Hermeneutiek = studie naar het verstaan, het begrijpen vakteksten, beelden etc. en naar adequate betekenisoverdracht.
Hermeneutische methode = uitgaand van gezaghebbende teksten en uitspraken zoeken naar wat deze in de kern te zeggen hebben.
Historische theologie = vakgebied binnen de theologie dat zich richt op de ontwikkeling van de kerk en haar belijden door de eeuwen heen.
Historisch gezag = aanvaarding van bijbelse gegevens als historisch betrouwbaar en echt gebeurd.
Historisch-kritische methode = systematisch onderzoek van bijbelteksten om zo hun bronnen en overlevering vast te stellen; daarbij wordt de Bijbel benaderd als ieder ander boek, zonder beroep op bovennatuurlijke factoren.
holocaust = letterlijk 'totaal verbrand', brandoffer, aanduiding voor de gruwelijke Jodenvervolging door het naziregime in de twintigste eeuw; de Joden zelf prefereren de term Shoah.
Homo-oesios = van hetzelfde wezen, essentieel gelijk
Hypostasis = persoon (Grieks), oorspronkelijk masker
Hypostatische unie = de eenheid van twee naturen in een persoon
Iconoclasme = Beweging in de oosterse kerk die gekant was tegen iconen uit vrees voor afgoderij.
icoon = afbeelding van Christus, Maria of een heilige, geschilderd volgens vaste regels.
Identity markers = Sabbath, besnijdenis, spijswetten etc. als onderscheidende kenmerken van het volk Israël als Gods uitverkoren volk.
Idolatrie = afgodendienst
Illuminatie = Verlichting van de gelovigen door de Geest van God
Immanent = Het tijdelijke of veranderlijk, te ervaren in de menselijke tijd en ruimte.
Imago Dei = Beeld Gods waarnaar de mens geschapen is.
Immanente triniteit = God die in zijn wezen van eeuwigheid Vader, Zoon en Geest is.
Immanuel = God met ons
Imputatie = het lijden en sterven van Jezus komen de mens ten goede in de vorm van vergeving, terwijl het volmaakte leven dat Jezus leidde mij wordt toegerekend als gerechtigheid.
Incarnatie = Menswording (letterlijk ' in het vlees komen').
Inclusivisme = Andere religies kunnen dankzij de genade van Christus ook delen in de Genade (anonieme christenen).
Initial evidence = opvatting binnen kringen van pinkstergemeenten dat het spreken in tongen het bewijs is van het ontvangen hebben van de doop met de Heilige Geest.
In nobis = In ons: het heil dat door de Geest in ons worst uitgewerkt.

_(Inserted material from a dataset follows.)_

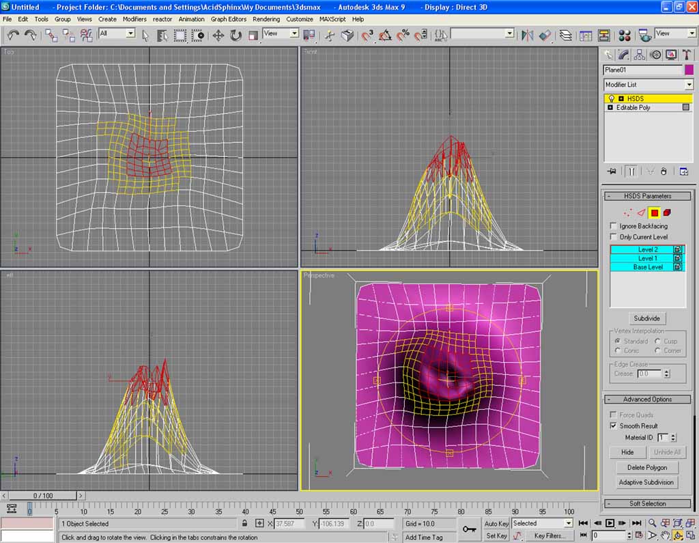Image resolution: width=699 pixels, height=543 pixels.
Task: Select the Rotate transform tool
Action: (236, 35)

inspiratie = Bijzondere leiding van de Geest bij het tot stand komen van Gods openbaring en de boekstaven daarvan in de Schrift.

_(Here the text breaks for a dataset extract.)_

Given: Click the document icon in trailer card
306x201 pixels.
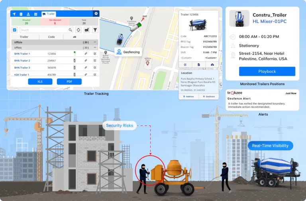Looking at the screenshot, I should click(198, 64).
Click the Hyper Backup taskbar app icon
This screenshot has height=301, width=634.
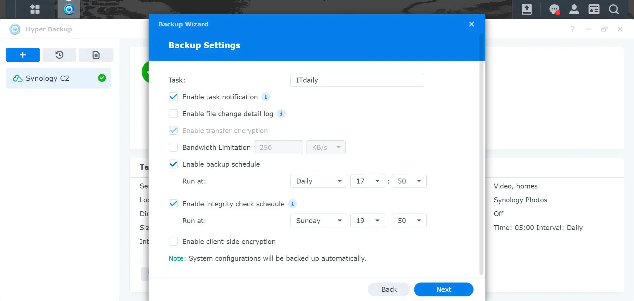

Intelligent design = De opvatting dat de kenmerken van het heelal verwijzen naar een hoogste Intelligentie.
Jeshua = Hebreeuwse jongensnaam, betekenis: ' De Heer redt'.

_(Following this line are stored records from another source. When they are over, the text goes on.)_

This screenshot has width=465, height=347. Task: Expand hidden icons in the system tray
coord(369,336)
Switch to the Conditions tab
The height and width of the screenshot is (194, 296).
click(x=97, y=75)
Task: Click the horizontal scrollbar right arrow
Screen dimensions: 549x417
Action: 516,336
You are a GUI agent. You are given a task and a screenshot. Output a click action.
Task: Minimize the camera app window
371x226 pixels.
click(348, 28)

Juridische (objectieve) verzoening = Verzoeningsleer waarin benadrukt wordt dat de gerechtvaardigde toorn van God is gestild en aan de eisen van Gods recht is voldaan.
Kairos = Het beslissende tijdstip
Karma = Hindoeïstisch/boeddhistisch begrip, letterlijk 'handeling' of 'actie'; centraal staat de wet van oorzaak en gevolg met het oog op dit leven en volgende levens (reïncarnatie).
Kataphatische theologie = Theologie die stellige uitspraken over God doet, in tegenstelling tot apophatische theologie
Katoliciteit = Vertaling van het Griekste Katholikos, ' over het geheel', tijd en ruimte omspannend.